- _THE TASK_
The expected result is an exact copy of the lines from the one holding "[Cerrar modal] (242, 1151)" to the last line of the material, with pictures removed and nothing added.

(Beginning of INPUT MATERIAL)

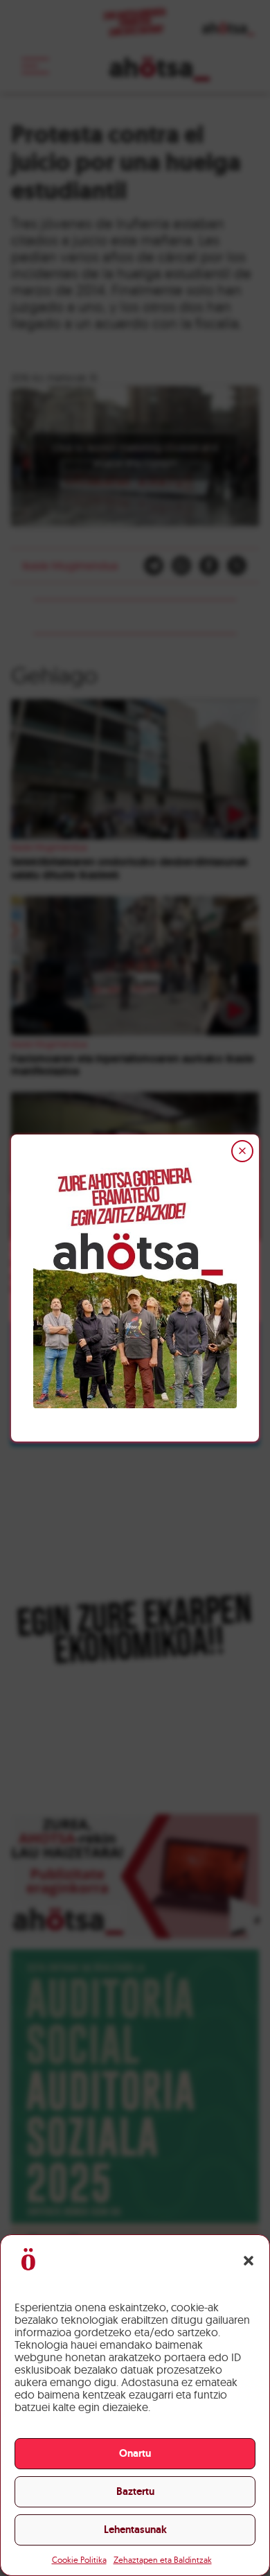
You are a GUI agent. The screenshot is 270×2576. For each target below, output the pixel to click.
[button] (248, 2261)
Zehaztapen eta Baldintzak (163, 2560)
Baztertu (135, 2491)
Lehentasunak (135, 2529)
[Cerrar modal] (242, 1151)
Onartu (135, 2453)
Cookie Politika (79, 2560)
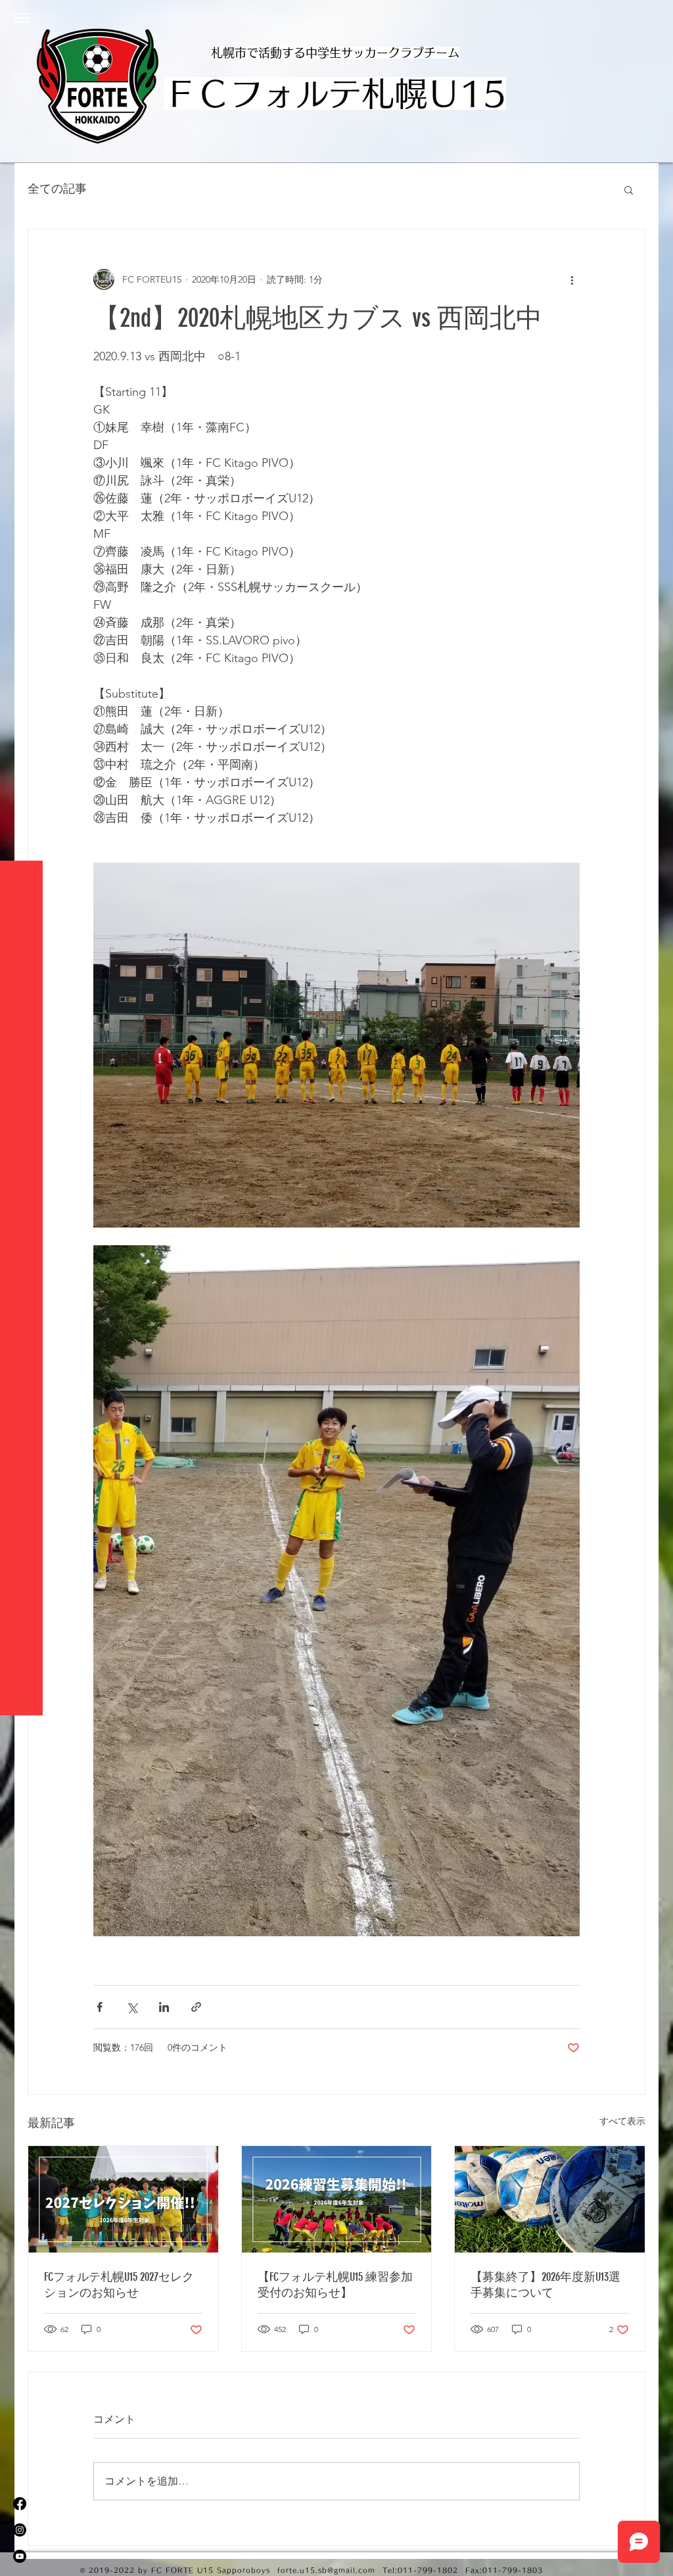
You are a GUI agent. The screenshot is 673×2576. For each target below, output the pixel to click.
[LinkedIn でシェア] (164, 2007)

(End of INPUT MATERIAL)

- _WORKED SOLUTION_
[Cerrar modal] (242, 1151)
Onartu (135, 2453)
Cookie Politika (79, 2560)
You are a GUI agent. The screenshot is 673×2576. For each target below, output the pixel to click.
[LinkedIn でシェア] (164, 2007)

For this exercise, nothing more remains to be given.